(Stored data entries)

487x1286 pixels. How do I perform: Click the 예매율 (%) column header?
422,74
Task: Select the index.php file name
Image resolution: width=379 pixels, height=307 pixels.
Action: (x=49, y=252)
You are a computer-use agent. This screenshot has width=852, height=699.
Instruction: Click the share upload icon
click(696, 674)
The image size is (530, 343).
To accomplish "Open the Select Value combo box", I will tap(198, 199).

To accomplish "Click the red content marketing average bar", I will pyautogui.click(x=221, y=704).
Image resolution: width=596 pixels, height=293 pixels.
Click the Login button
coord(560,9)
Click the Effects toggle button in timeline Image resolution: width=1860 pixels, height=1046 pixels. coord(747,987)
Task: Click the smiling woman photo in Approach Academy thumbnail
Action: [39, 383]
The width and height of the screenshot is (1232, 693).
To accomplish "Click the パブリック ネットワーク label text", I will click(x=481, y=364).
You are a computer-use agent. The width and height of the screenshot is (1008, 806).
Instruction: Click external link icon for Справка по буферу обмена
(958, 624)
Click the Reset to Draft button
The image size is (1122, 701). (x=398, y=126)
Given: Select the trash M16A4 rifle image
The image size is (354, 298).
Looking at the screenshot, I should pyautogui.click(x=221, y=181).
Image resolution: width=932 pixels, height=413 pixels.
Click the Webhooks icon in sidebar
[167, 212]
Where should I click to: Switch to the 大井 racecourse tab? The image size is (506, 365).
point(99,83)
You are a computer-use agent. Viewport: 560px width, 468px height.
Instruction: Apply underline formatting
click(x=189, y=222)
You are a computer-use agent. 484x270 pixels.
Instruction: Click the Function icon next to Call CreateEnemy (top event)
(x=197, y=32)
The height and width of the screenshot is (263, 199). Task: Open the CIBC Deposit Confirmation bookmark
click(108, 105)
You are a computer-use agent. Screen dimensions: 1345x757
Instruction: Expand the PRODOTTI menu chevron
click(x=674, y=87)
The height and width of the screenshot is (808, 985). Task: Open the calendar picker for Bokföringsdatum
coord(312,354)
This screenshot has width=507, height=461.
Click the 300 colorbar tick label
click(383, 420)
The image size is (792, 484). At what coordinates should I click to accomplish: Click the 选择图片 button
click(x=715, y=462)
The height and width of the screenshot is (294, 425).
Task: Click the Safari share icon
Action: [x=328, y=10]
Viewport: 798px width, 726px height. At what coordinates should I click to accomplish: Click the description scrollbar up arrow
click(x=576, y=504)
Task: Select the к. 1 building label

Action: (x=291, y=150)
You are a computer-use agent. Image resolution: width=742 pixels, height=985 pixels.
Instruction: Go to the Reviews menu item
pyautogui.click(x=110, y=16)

• [What the exercise asks]:
Begin with the line that contains "Instruction: Expand the PRODOTTI menu chevron" and quote each line after it exactly, stopping after the last line of the data.

• [Exercise solution]:
Instruction: Expand the PRODOTTI menu chevron
click(x=674, y=87)
The height and width of the screenshot is (808, 985). Task: Open the calendar picker for Bokföringsdatum
coord(312,354)
This screenshot has width=507, height=461.
Click the 300 colorbar tick label
click(383, 420)
The image size is (792, 484). At what coordinates should I click to accomplish: Click the 选择图片 button
click(x=715, y=462)
The height and width of the screenshot is (294, 425).
Task: Click the Safari share icon
Action: [x=328, y=10]
Viewport: 798px width, 726px height. At what coordinates should I click to accomplish: Click the description scrollbar up arrow
click(x=576, y=504)
Task: Select the к. 1 building label

Action: (x=291, y=150)
You are a computer-use agent. Image resolution: width=742 pixels, height=985 pixels.
Instruction: Go to the Reviews menu item
pyautogui.click(x=110, y=16)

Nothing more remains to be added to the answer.